### What you will do
Only the lines running from the line with "Instruction: Follow the" to the end of the listing below should be copied, exactly, without pictures.

─── Source records

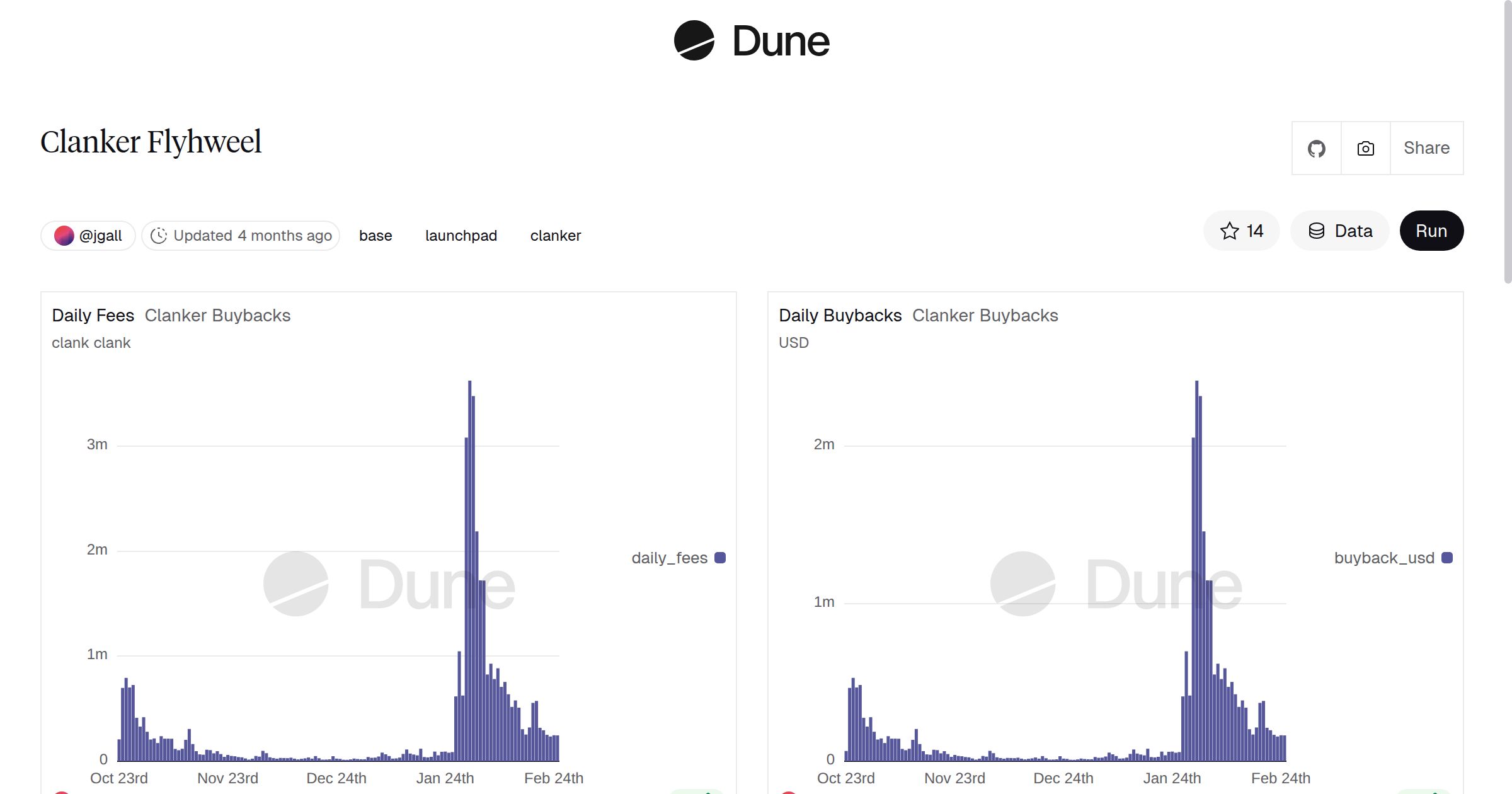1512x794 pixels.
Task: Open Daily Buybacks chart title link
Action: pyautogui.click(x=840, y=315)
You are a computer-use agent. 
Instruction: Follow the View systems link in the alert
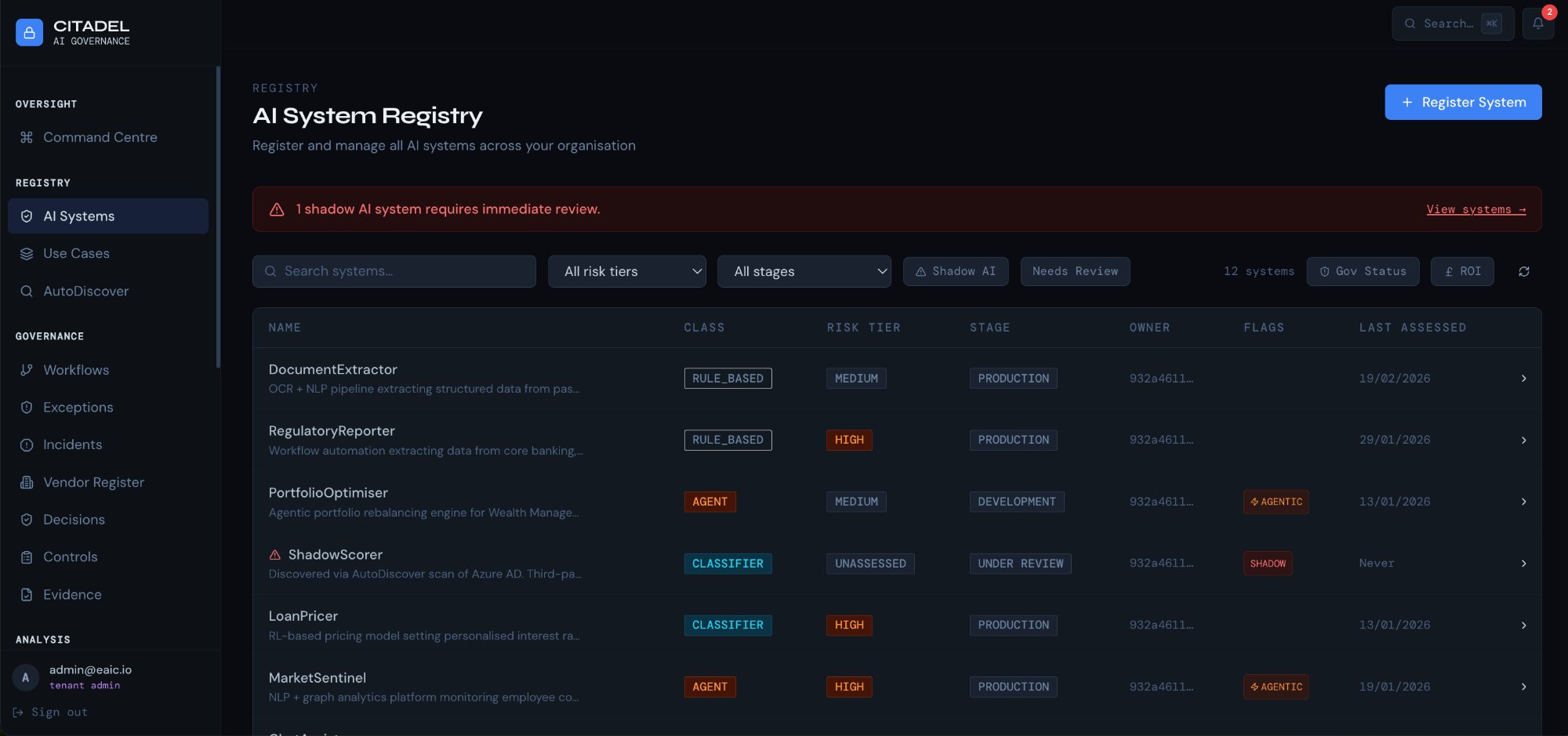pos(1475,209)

──────

### Solution to this problem
Instruction: Follow the View systems link in the alert
pos(1475,209)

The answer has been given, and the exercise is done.